* [Extracted information]
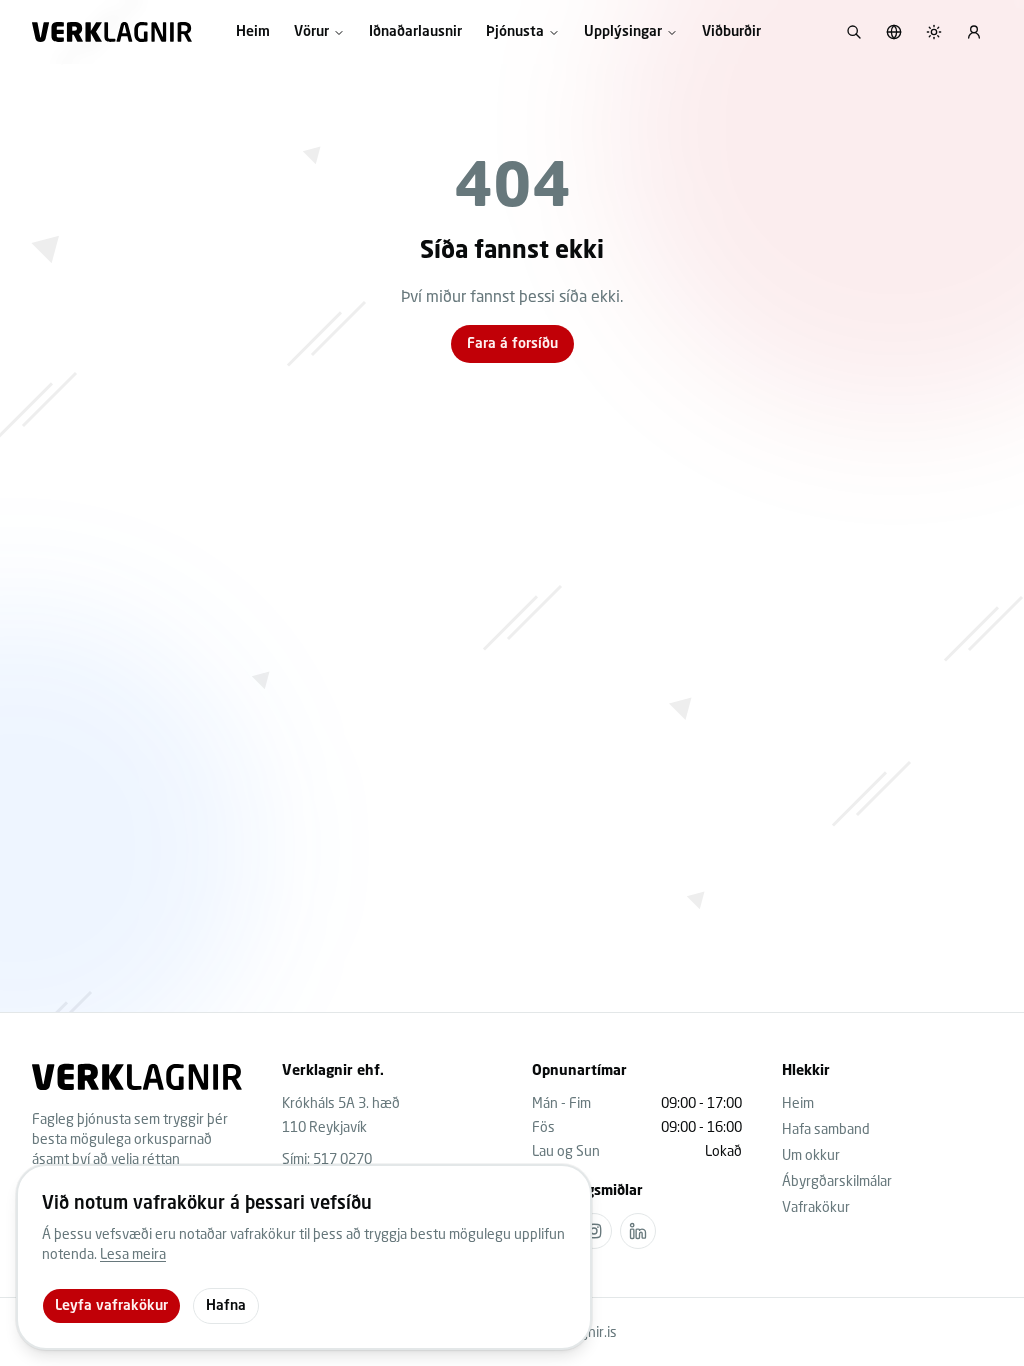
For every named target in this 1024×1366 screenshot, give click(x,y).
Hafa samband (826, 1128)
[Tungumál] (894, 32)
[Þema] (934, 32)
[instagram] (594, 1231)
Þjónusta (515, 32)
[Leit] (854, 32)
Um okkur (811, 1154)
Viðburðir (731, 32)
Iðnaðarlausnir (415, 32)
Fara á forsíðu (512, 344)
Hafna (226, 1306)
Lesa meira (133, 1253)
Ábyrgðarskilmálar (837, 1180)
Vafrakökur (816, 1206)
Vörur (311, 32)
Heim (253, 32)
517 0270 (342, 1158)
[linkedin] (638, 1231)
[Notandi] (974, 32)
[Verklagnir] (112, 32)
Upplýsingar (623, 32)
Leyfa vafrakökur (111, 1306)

* * *

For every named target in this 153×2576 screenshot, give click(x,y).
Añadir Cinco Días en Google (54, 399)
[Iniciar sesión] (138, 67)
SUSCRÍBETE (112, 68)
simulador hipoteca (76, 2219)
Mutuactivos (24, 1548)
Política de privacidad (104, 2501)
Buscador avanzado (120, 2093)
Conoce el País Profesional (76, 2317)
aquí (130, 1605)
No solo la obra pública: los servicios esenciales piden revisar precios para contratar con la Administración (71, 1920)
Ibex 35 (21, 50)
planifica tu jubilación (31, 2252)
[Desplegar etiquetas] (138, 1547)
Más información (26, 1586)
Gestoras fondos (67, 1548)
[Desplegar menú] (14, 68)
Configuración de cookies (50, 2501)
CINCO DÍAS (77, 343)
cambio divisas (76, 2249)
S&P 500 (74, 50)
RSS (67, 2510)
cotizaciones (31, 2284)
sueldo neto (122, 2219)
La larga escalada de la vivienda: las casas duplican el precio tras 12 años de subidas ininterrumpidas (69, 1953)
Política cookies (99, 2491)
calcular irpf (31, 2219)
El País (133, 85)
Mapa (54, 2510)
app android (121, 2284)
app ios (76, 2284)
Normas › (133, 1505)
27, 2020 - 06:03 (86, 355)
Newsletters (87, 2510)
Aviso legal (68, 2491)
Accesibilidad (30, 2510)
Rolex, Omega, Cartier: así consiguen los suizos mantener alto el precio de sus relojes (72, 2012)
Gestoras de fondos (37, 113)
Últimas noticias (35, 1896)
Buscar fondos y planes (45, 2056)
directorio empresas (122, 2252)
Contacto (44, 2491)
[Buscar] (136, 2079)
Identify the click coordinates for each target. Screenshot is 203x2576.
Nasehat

* [Task to carry out] Retype the portion of the data above that starts on the line with "Añadir Cinco Días en Google (54, 399)" and finishes on the line with "aquí (130, 1605)", including both of those lines.

* [Final answer]
Añadir Cinco Días en Google (54, 399)
[Iniciar sesión] (138, 67)
SUSCRÍBETE (112, 68)
simulador hipoteca (76, 2219)
Mutuactivos (24, 1548)
Política de privacidad (104, 2501)
Buscador avanzado (120, 2093)
Conoce el País Profesional (76, 2317)
aquí (130, 1605)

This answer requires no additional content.